La journée commence tôt. A 7h30, à peine chaussés casque, gants et chaussures de sécurité, c’est la première réunion d’équipe à l’entrée du chantier rue Baillet : « la prise de poste », où pendant un quart d’heure, feutre à la main, elle rappelle, escortée de ses conducteurs de travaux, les travaux du jour. « Un moment essentiel, précise Frédérique qui permet à tous d’avoir une vue d’ensemble et de faire remonter des informations ». Puis les tâches s’enchaînent; réunions planning, budget, coordination, travail administratif, et … présence quatre heures au moins sur le chantier. « Des jours de pluie comme aujourd’hui, c’est particulièrement important de montrer aux équipes qu’on ne reste pas au chaud dans son bureau ! »

Un moment tentée par l’architecture par amour du bâtiment, Frédérique a choisi ce métier parce qu’il était « concret » (« le soir on sait ce que l’on a fait »).

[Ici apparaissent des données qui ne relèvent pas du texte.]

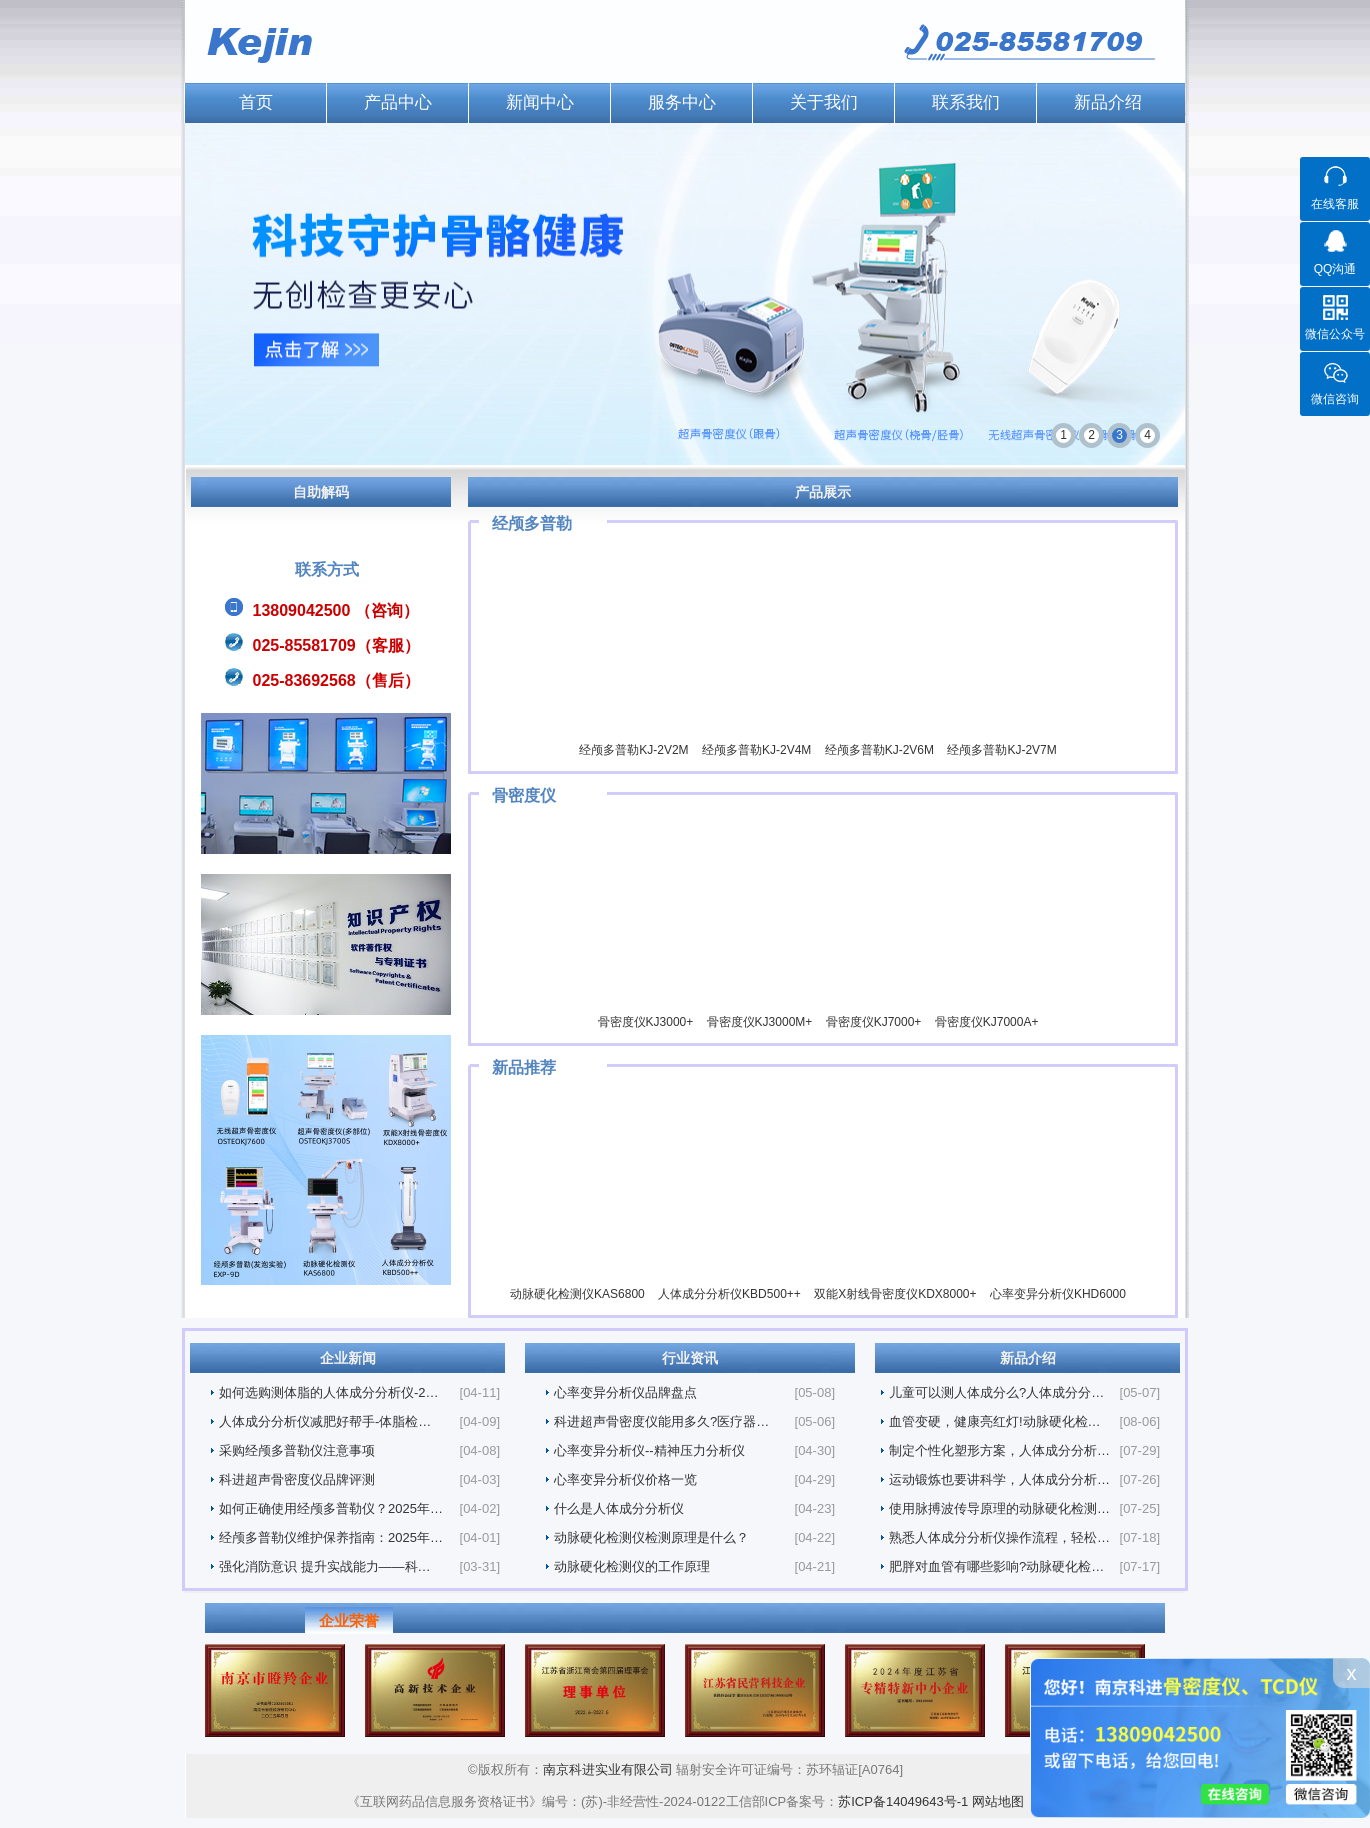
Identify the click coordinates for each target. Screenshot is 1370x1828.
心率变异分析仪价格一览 (625, 1479)
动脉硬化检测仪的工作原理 (632, 1566)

Elle ne regrette pas son choix même si reconnait-elle, « ce métier qui vous oblige à être dehors très souvent, peut être assez rude en hiver et vous demande énormément d’investissement ». Etre une femme, jeune de surcroît, est-il un handicap ? « C’est un métier presque plus facile, ça limite les coups de gueule, estime-t-elle. Mais en contrepartie, je ne peux pas me permettre des erreurs de débutant…. ». De l’autorité, Frédérique en a assurément. Et elle l’exerce avec ses armes à elle : « le respect et l’écoute », deux règles de bonne conduite qu’elle a à cœur de transmettre aux jeunes stagiaires qui l’entourent.